セット

 夏休みの朝は、けたたましい蝉の鳴き声で起こされた。強い朝陽の差し込みとセットでラジオ体操に追いやられた。 1週間くらい前にクロネコヤマトの運転手さんが「今年は蝉が鳴かない」と言った。僕には夏休みとセットの記憶があるので、まだだろうと答えていたが、夏休みが十分始まっているのに未だ蝉の鳴き声が聞こえない。早朝戸外を歩きながら耳を澄ましても聞こえてくるのはウグイスやツバメや鳩、低音のカラスなど鳥の鳴き声ばかりだ。 何が起こっても素人は異常気象と結びつける。幸い僕はド素人だから自信を持って異常気象と結びつけたい。今朝興味深いことを知った。NHKで東京大学の先生が言われていたことだが、海水温が0.44度上昇しているらしい。僅か0.44度では緊迫感はないが、これの持つ意味を気温に換算すると40度の上昇と同じ意味を持つらしい。これならぴんと来る。先生にして危機的状況という表現を使わさせていた。あの冷静さでこんな言葉が出てくるのだから、余程のことなのだろう。無能な政治家のように声を大にして叫んでくれれば国民も少しは危機感を持てるのだが、学者特有の冷静さが裏目に出て、能天気な日常が又延々と繰り返されるだけだろう。聞きかじりを忘れない間に書いておくが、海水の温度上昇は莫大な水蒸気を供給して大気にエネルギーを与えてしまうのだそうだ。ゲリラ豪雨などと言うものもそれで簡単に説明が付く。

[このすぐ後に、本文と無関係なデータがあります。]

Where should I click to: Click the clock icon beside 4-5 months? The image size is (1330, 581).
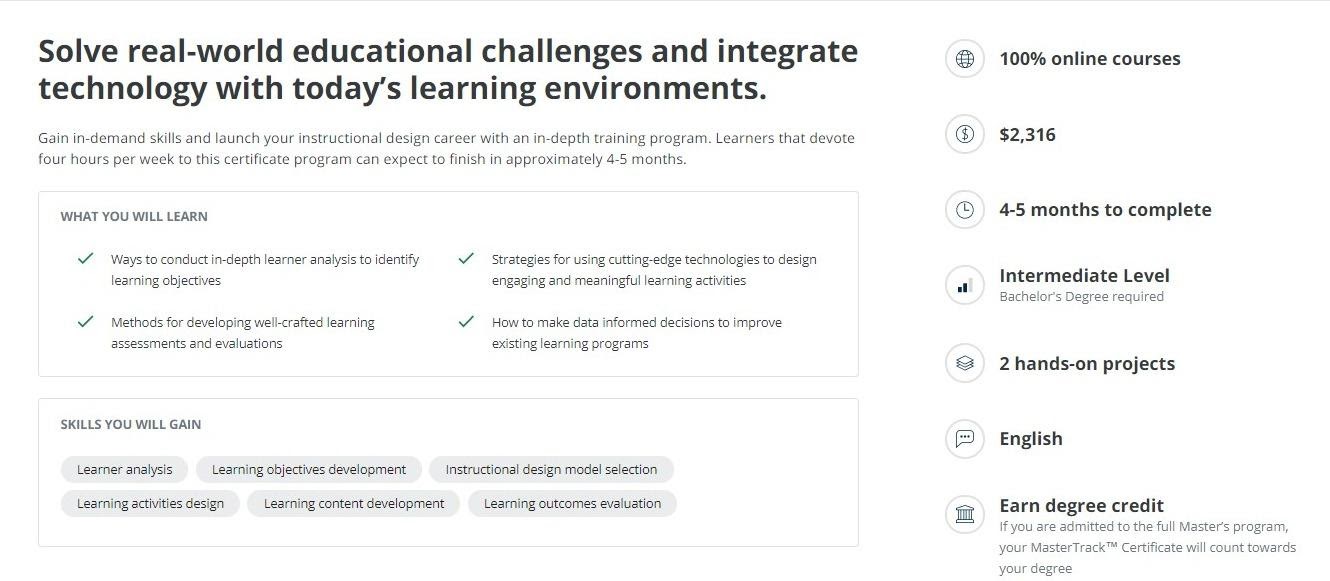tap(965, 210)
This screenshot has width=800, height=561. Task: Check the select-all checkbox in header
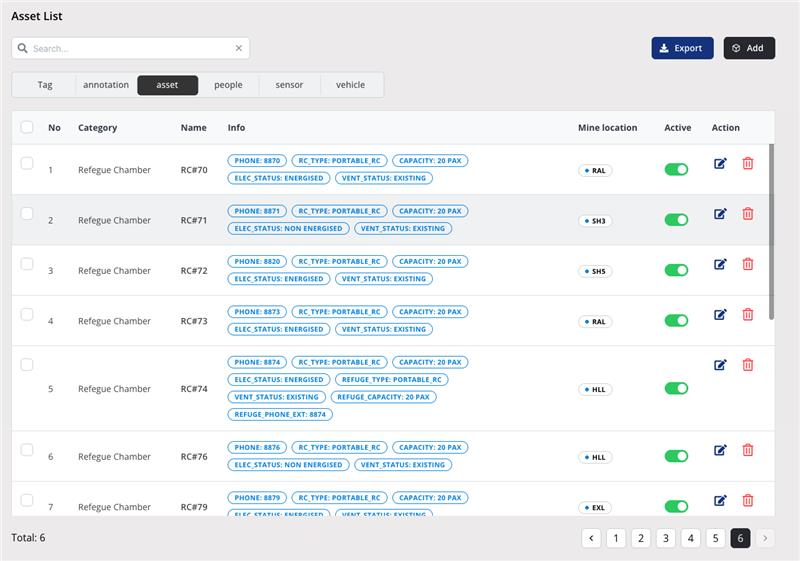click(27, 127)
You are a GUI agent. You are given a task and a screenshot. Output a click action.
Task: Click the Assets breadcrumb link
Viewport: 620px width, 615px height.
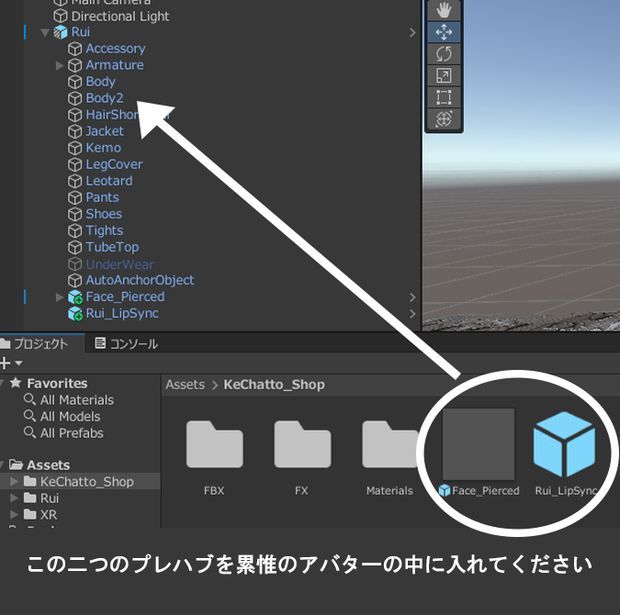[x=185, y=384]
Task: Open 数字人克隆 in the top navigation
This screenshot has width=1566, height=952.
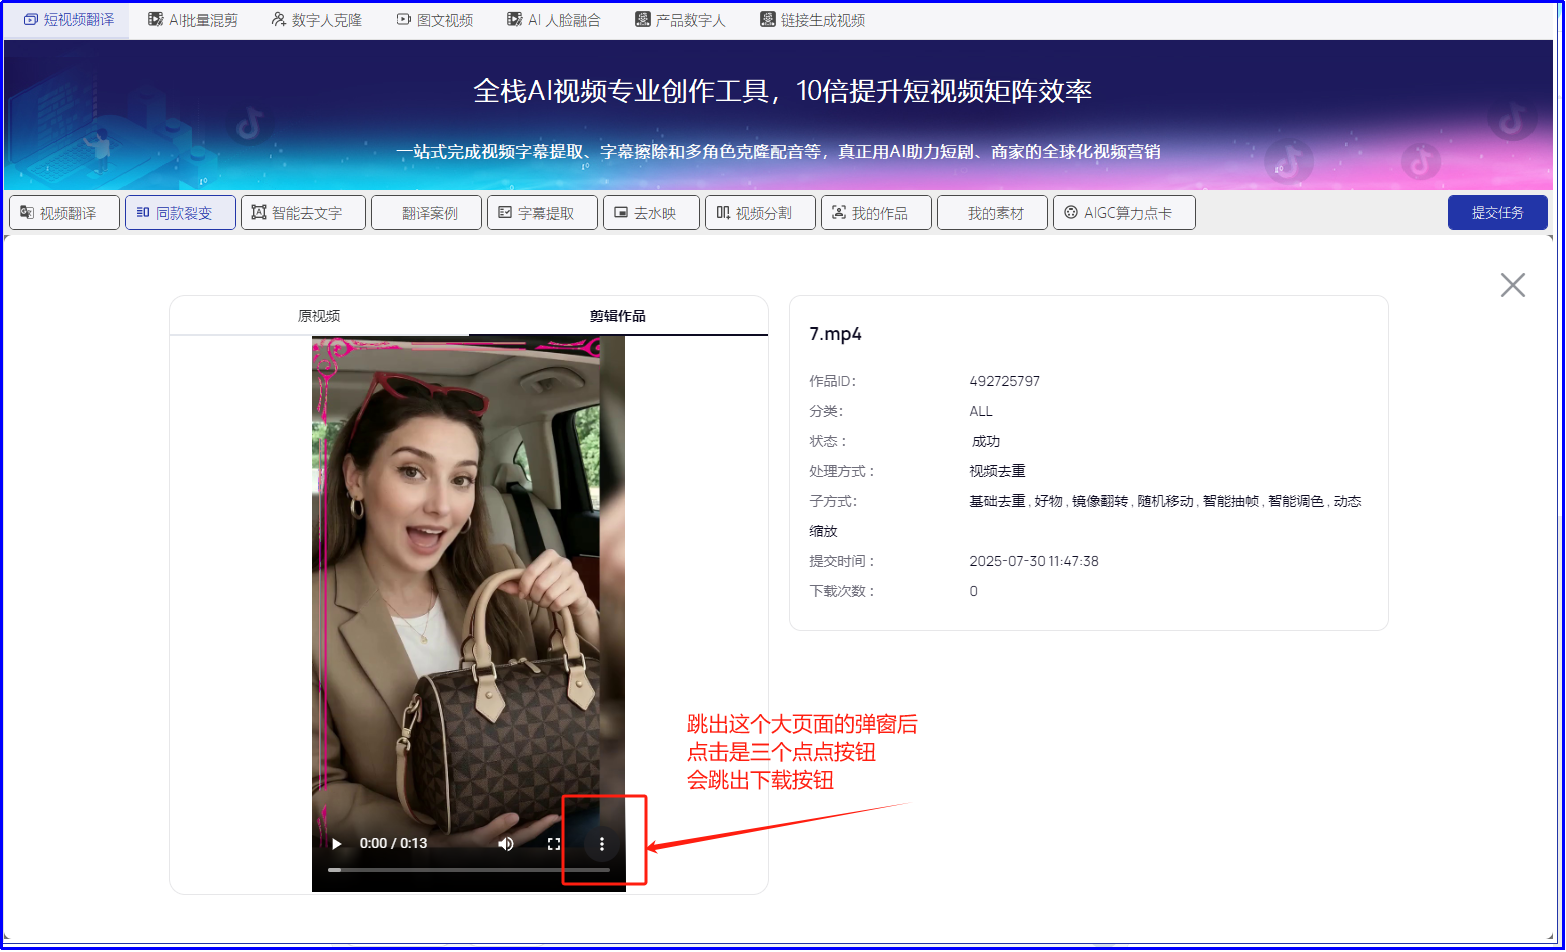Action: pyautogui.click(x=317, y=20)
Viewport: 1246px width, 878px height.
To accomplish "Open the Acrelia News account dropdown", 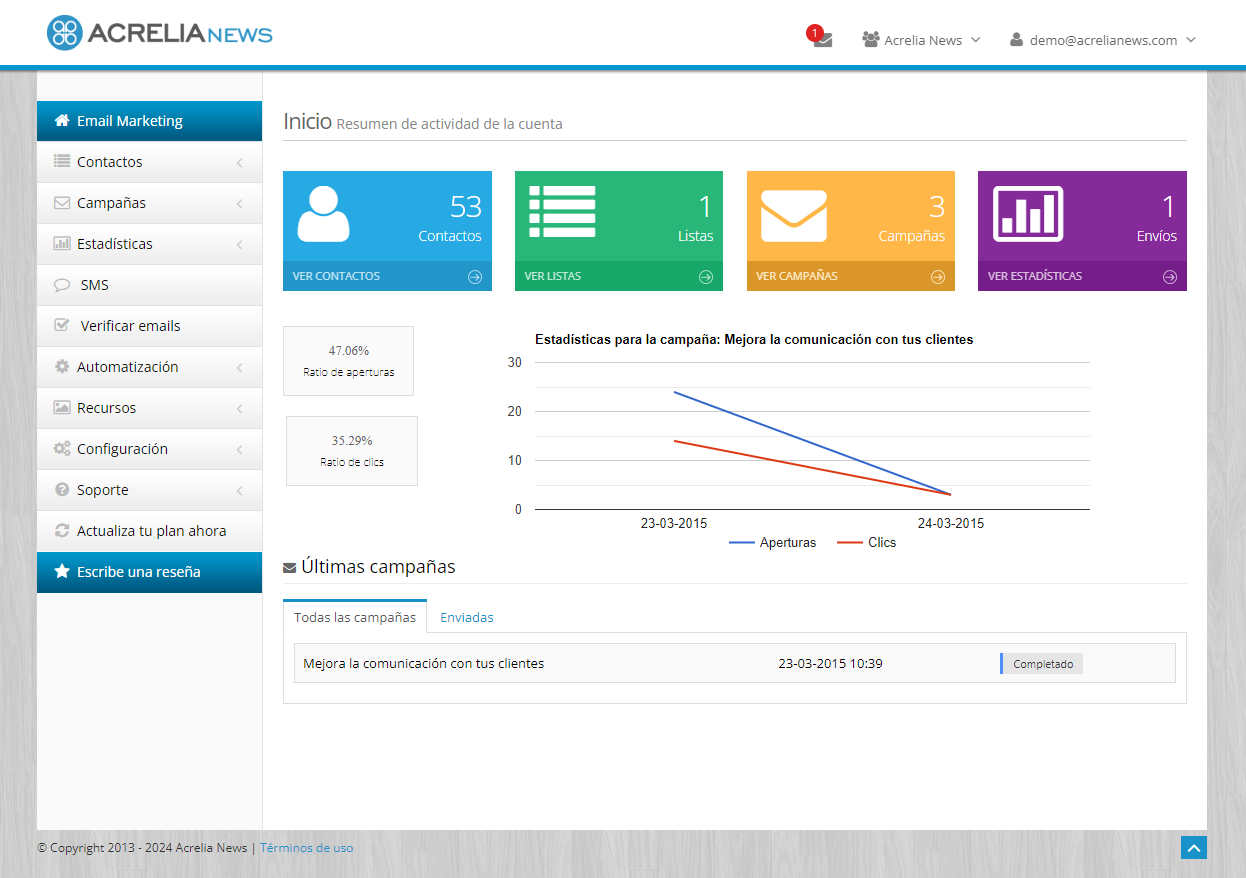I will (920, 40).
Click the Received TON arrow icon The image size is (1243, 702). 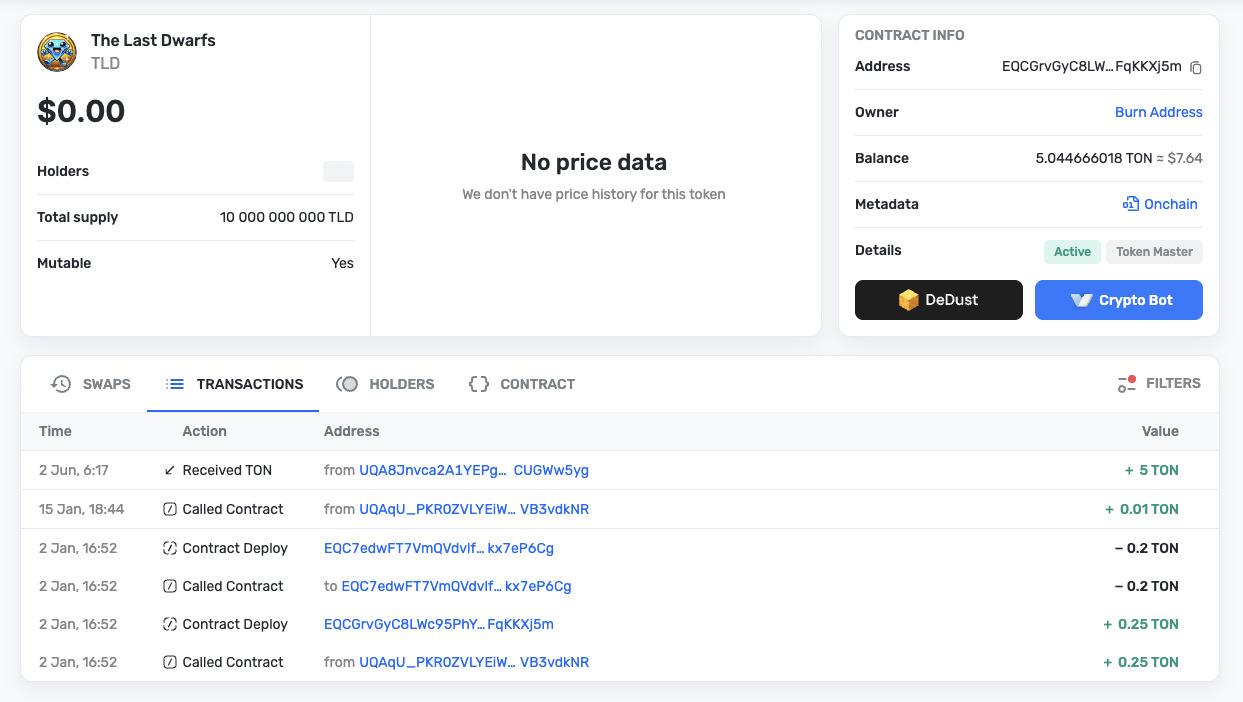click(168, 470)
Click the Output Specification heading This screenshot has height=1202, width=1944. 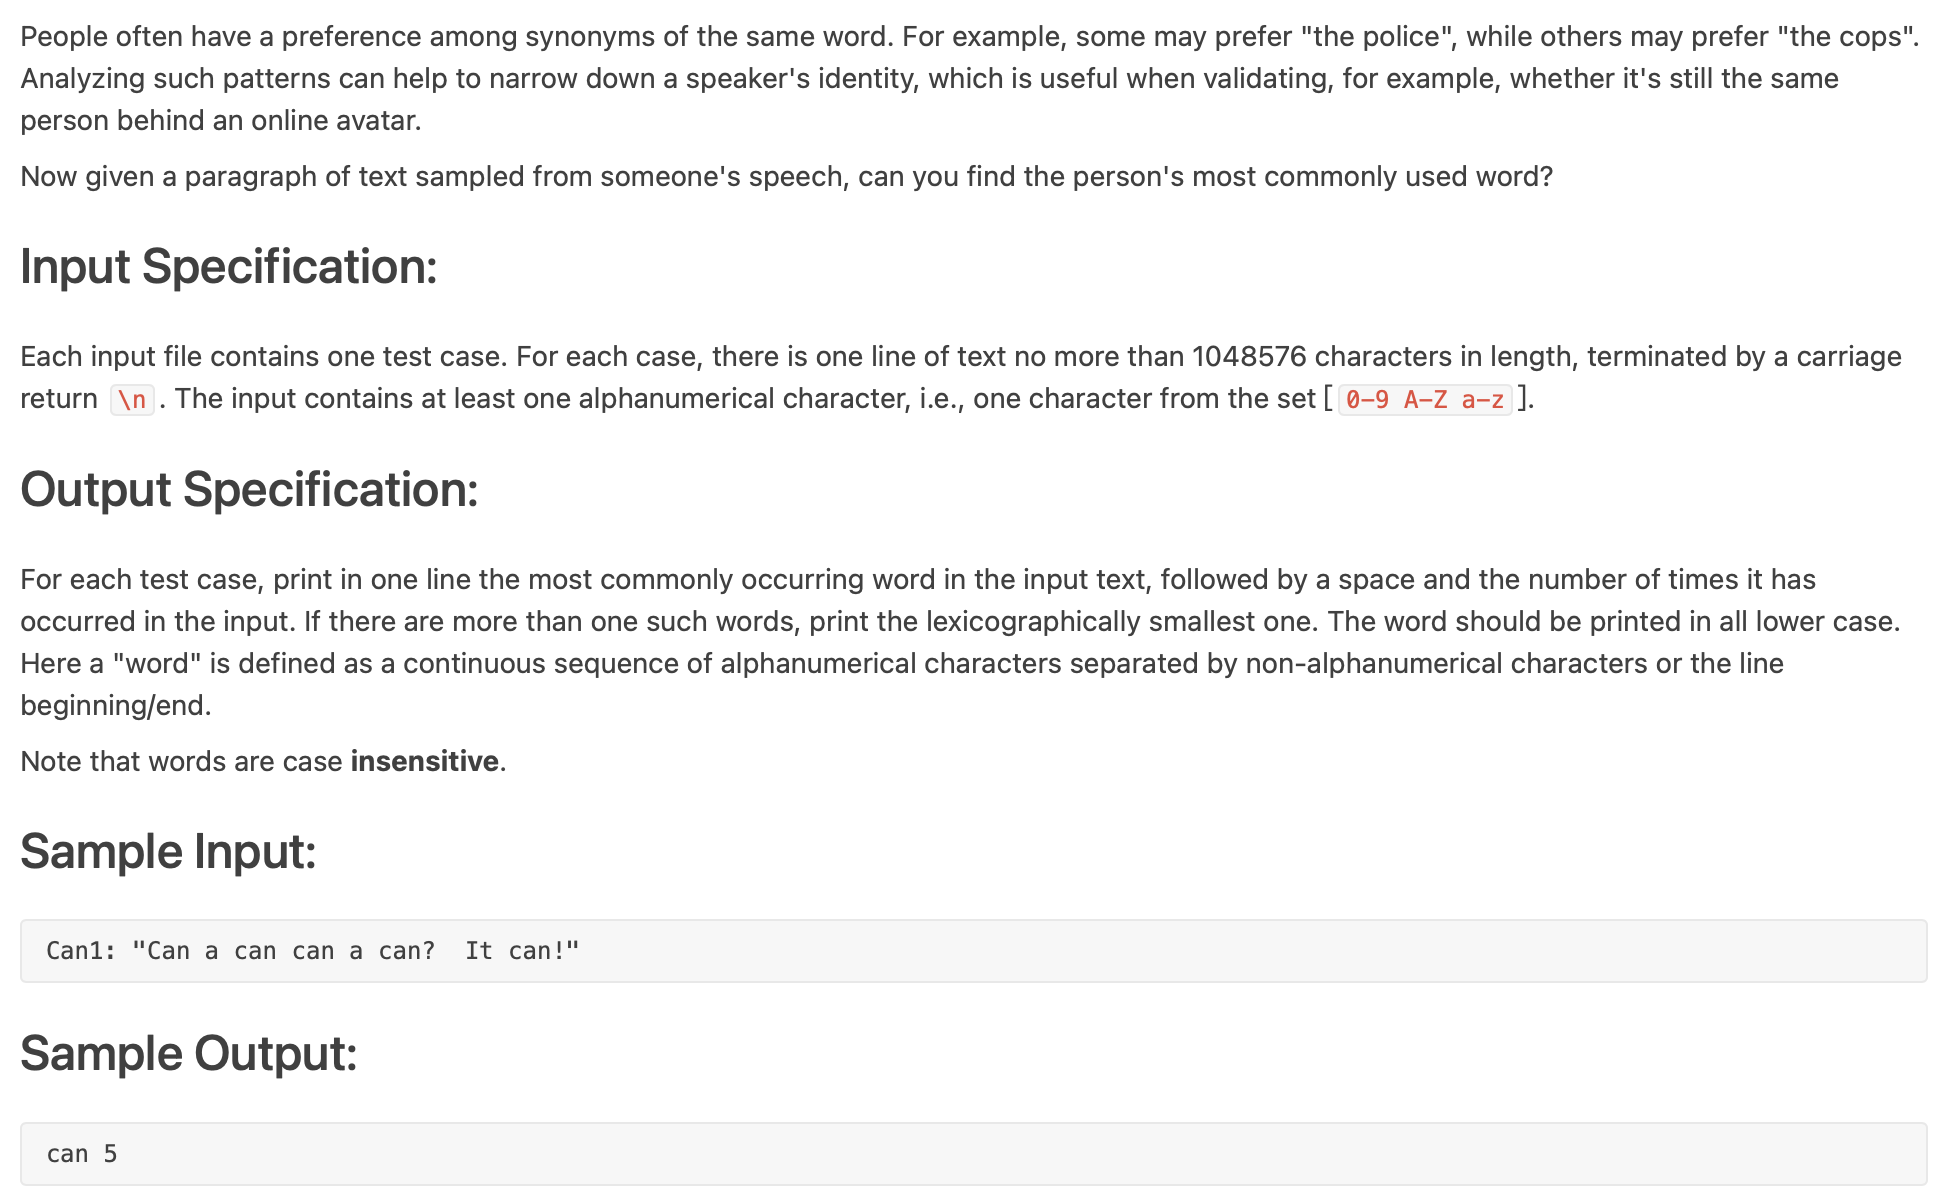coord(249,490)
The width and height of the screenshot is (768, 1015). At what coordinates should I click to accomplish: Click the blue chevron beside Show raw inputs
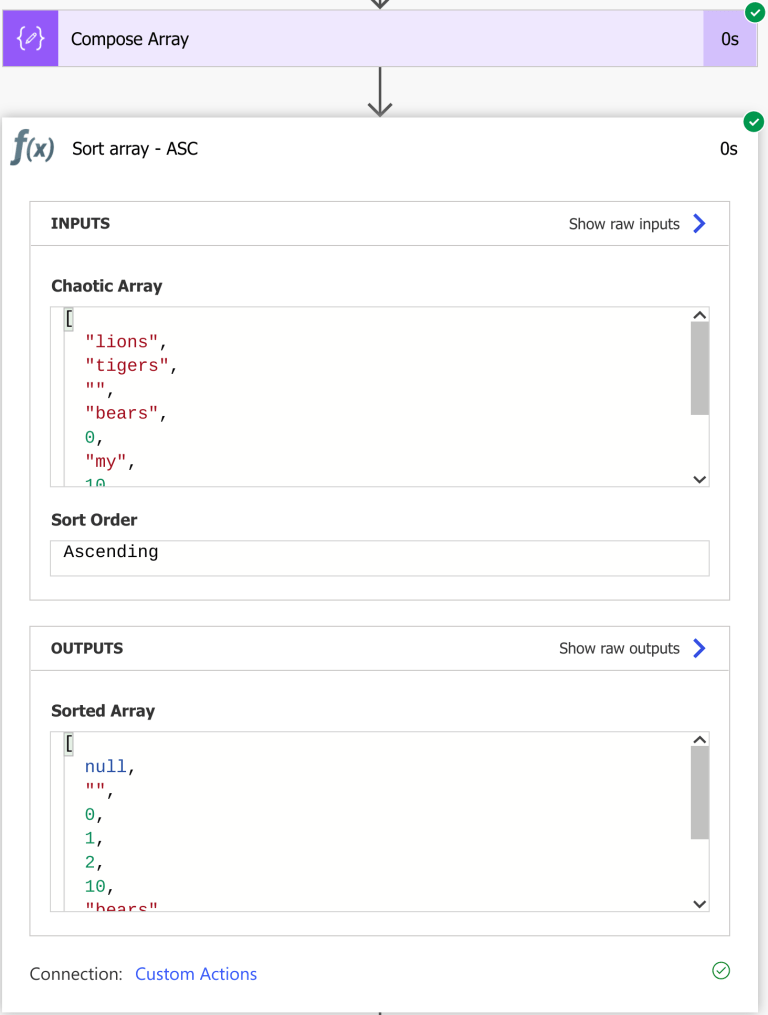coord(700,223)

世界各地の災害に関するニュースを見ていると規模が明らかに大きくなっているように見える。  それにしても降った雨が土中に吸収されないのには驚く。街をコンクリートでまるで泉水のように固めたものだから巨大な池のようなものだ。政治はコンクリートから人へとうたい、果たしてそれが実現可能か国民の注視を浴びているが、自然はコンクリートから土へと回帰を促しているように見える。人間が謙虚になり再び自然を畏れ敬うようにならなければ、この反撃には太刀打ちできない。小さな川一つだって下流から上流に流れさすことも出来ないのだから。